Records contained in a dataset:

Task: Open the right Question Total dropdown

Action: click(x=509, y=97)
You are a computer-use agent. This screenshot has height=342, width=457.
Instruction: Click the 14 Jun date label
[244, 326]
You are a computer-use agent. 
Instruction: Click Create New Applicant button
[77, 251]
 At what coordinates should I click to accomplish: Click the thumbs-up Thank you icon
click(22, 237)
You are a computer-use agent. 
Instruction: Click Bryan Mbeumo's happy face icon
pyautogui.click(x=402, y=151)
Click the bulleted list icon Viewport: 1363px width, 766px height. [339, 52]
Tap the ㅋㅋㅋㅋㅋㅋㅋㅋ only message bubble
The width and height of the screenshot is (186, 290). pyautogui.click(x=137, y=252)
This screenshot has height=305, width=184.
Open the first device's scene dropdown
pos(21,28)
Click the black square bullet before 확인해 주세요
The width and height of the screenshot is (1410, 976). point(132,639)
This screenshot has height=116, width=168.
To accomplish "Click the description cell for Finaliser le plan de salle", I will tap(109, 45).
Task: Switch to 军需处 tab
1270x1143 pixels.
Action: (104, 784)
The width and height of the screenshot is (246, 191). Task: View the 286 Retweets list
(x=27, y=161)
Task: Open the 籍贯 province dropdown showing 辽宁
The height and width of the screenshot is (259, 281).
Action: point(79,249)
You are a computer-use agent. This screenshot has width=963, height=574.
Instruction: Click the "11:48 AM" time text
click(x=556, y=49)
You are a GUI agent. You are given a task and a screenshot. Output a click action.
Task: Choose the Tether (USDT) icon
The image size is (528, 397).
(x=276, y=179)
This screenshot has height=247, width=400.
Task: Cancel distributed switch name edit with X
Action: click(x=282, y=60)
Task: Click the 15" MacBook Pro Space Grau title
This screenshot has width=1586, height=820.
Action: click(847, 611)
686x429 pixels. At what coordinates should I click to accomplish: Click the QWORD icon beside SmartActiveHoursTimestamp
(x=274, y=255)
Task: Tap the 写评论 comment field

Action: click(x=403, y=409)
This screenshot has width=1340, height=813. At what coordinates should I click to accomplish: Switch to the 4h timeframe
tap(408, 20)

* Exercise instructions
Copy the material exactly, from the line containing "You are a GUI" down to the line containing "(x=274, y=255)", including both of those lines.

* Result of this exercise
You are a GUI agent. You are given a task and a screenshot. Output a click action.
Task: Choose the Tether (USDT) icon
The image size is (528, 397).
(x=276, y=179)
This screenshot has height=247, width=400.
Task: Cancel distributed switch name edit with X
Action: click(x=282, y=60)
Task: Click the 15" MacBook Pro Space Grau title
This screenshot has width=1586, height=820.
Action: click(847, 611)
686x429 pixels. At what coordinates should I click to accomplish: Click the QWORD icon beside SmartActiveHoursTimestamp
(x=274, y=255)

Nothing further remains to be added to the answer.